Ketua Fraksi Demokrat Jatim Sri Subianti menegaskan belum adanya lahan yang legal untuk pembuangan limbah B3 sangat merugikan Pemprov Jatim. Karena itu dibutuhkan SDM yang kapabel dalam menyosialisasikan adanya keberadaan limbah B3 di Jatim. Ini penting, karena untuk menekan angka pembuangan limbah B3 di Mojokerto yang terjadi akhir-akhir ini secara ilegal yang justru merugikan rakyat.

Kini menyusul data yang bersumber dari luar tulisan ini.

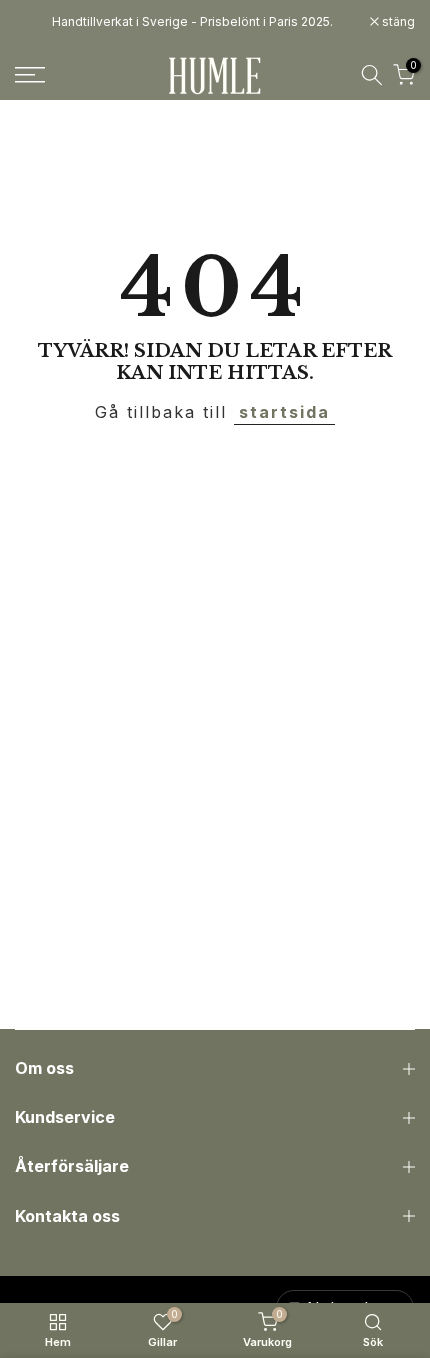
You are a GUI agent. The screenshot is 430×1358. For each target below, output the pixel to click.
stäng (397, 22)
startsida (284, 412)
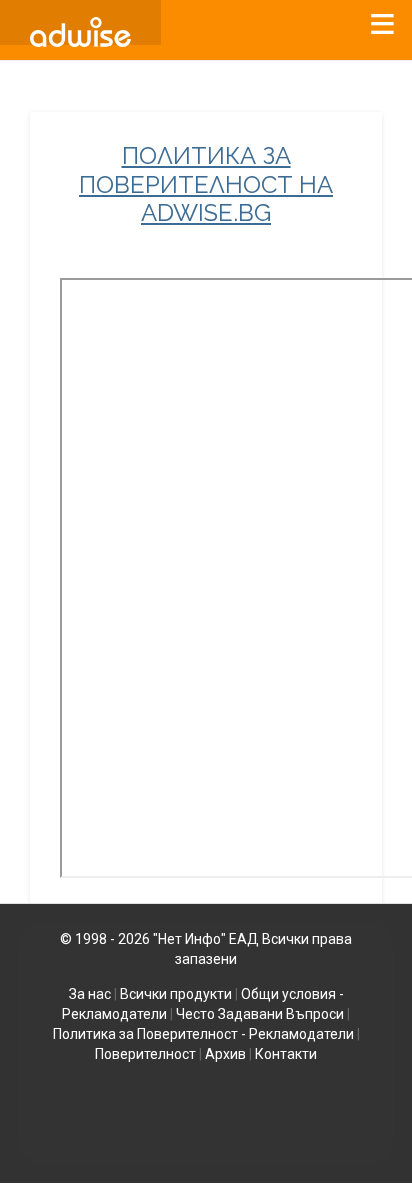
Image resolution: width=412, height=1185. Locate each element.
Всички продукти (176, 994)
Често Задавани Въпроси (260, 1014)
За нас (90, 994)
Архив (225, 1054)
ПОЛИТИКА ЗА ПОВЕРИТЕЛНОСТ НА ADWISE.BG (206, 185)
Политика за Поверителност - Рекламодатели (203, 1034)
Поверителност (145, 1054)
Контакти (286, 1054)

“Kita tahu saat Pakde Karwo duduk sebagai gubernur pernah menggagas keberadaan pembuangan serta pengelolaan limbah B3 di Kecamatan Dawarblandong Mojokerto. Begitupun dengan Bu Khofifah di Lamongan. Tapi apa nyatanya semua ditolak oleh masyarakat sekitar dan LSM. Dan kalau hal ini dibiarkan dan tidak ada solusi, maka Pemprov Jatim dan masyarakat yang dirugikan,”tegas perempuan ayu berjilbab ini, Rabu (25/12/2019).
Ditambahkannya dengan kondisi ini banyak perusahaan di Jatim yang membuang limbah B3nya di Cilincing Cibinong Jawa Barat. Tentu saja mereka menanggung cost yang tinggi. Dan risikonya membuat perusahaan tidak dapat bersaing karena menanggung cost tinggi hanya untuk membuang limbah B3. Karena itu untuk mengatasinya dewan mendesak Pemprov Jatim untuk segera memiliki lahan sendiri untuk pengelolaan limbah B3. Selain meringankan perusahaan yang memanfaatkan lahan pembuangan limbah B3, sekaligus rakyat mendapatkan keuntungan dari hasil pengelolaan limbah karena dapat terkonsentrasi di satu tempat. Tidak seperti saat ini, oleh perusahaan dibuang sembarangan demi menekan cost yang ditanggung.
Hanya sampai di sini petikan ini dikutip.